Ongoing research is presented on the development of an innovative plasma-based flow control actuation technique in which a high-voltage plasma arc is generated across a coaxial pair of electrodes positioned within the field of a strong rare-earth magnet. Generation of the plasma arc within a magnetic field perpendicular to its current path results in a Lorentz force on the charged particles, causing the arc breakdown position to sweep about the center of the coax, forming an apparent plasma disc. Having similarities in concept to microwave-generating cyclotron elements, this new actuator concept has been designated as a "Cyclotronic Plasma Actuator". A key aspect of this concept is the coupling of the thermal actuation of the plasma arc along with the induced swirl component produced by the angular velocity of the Lorentz-forced particles. This concept has potential use in boundary-layer flow control, by embedding span-wise arrays in an aerodynamic surface.
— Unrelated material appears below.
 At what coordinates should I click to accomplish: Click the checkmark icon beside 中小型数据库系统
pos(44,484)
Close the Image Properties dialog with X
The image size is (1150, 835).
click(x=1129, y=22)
The purpose of the device is to alleviate turbulent flow separation, serving as a controllable vortex generator that can be enabled on-demand during particular flight segments (e.g., during takeoff and landing), and disabled during high-speed cruise segments, eliminating the parasitic drag associated with conventional (vane-type) vortex generators. Demonstration and maturation of this technology in the current research and development program pioneers a class of plasma actuators aimed at addressing a well-known problem in active flow control. The recent experimental progress and near-term objectives are overviewed.